* Given data *

━━━

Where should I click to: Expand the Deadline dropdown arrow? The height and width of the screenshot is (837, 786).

━━━

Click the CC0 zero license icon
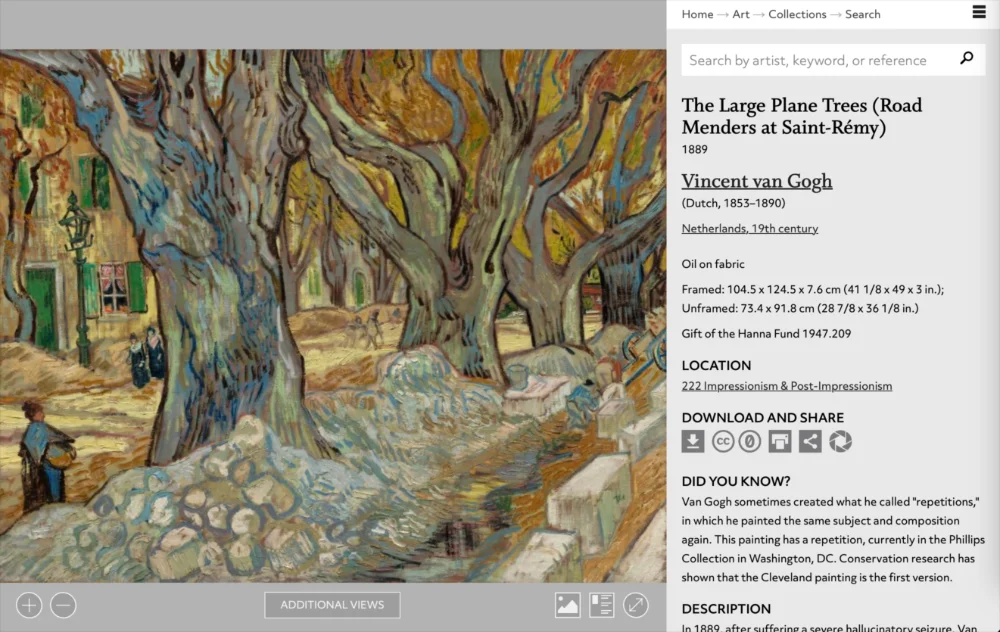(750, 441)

━━━

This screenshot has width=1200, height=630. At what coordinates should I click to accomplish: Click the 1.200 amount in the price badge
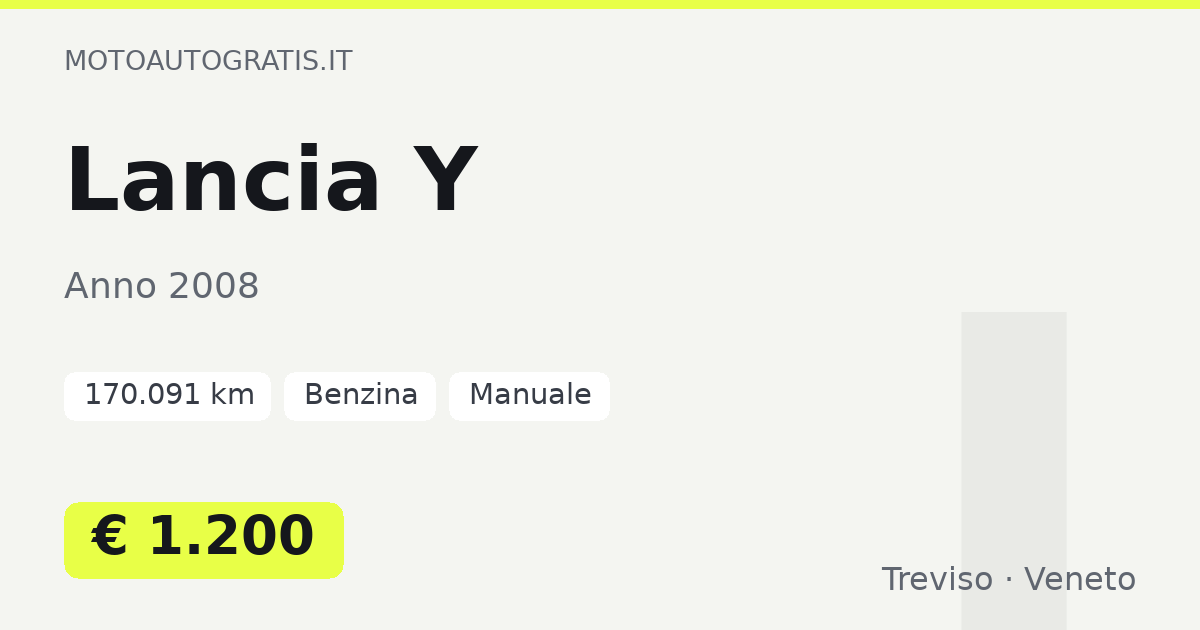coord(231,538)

━━━

* Exercise aim *
Give again every line from the one containing "This screenshot has" down to the one containing "coord(231,538)", including both, and leave the pictures out.

* The answer *
This screenshot has width=1200, height=630. At what coordinates should I click to accomplish: Click the 1.200 amount in the price badge
coord(231,538)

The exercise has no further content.